◆ Listed entries:

+++

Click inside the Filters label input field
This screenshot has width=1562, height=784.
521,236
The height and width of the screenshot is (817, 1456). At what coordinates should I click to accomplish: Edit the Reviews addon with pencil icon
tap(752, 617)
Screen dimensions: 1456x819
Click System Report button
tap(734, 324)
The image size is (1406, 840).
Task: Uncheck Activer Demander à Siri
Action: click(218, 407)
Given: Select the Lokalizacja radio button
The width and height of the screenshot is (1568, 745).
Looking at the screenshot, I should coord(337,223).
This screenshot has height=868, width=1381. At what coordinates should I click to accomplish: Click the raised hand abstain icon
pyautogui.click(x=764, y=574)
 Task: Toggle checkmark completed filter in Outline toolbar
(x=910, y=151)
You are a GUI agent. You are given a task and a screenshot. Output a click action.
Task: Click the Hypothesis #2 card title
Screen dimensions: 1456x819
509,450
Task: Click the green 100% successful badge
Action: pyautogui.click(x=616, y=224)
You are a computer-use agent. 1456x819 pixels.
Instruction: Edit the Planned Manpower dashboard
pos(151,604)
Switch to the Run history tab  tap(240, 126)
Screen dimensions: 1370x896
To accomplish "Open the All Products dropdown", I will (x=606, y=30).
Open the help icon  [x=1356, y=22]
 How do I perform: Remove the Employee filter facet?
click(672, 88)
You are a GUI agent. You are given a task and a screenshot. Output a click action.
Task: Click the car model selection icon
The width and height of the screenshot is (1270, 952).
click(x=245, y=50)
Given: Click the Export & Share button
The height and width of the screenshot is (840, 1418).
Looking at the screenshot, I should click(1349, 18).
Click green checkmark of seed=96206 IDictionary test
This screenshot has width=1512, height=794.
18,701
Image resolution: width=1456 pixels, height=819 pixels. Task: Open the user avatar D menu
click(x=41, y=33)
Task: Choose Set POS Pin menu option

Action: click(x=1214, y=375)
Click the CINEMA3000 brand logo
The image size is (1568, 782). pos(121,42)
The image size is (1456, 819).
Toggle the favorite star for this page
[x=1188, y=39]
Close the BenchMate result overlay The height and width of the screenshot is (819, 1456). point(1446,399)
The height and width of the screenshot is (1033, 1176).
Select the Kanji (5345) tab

+++

◆ Activity:
Lines from the beginning of the data above through the line containing "Given: Select the Lokalizacja radio button" are to be returned exactly, and no others.

◆ Answer box:
Click inside the Filters label input field
This screenshot has width=1562, height=784.
521,236
The height and width of the screenshot is (817, 1456). At what coordinates should I click to accomplish: Edit the Reviews addon with pencil icon
tap(752, 617)
Screen dimensions: 1456x819
Click System Report button
tap(734, 324)
The image size is (1406, 840).
Task: Uncheck Activer Demander à Siri
Action: click(218, 407)
Given: Select the Lokalizacja radio button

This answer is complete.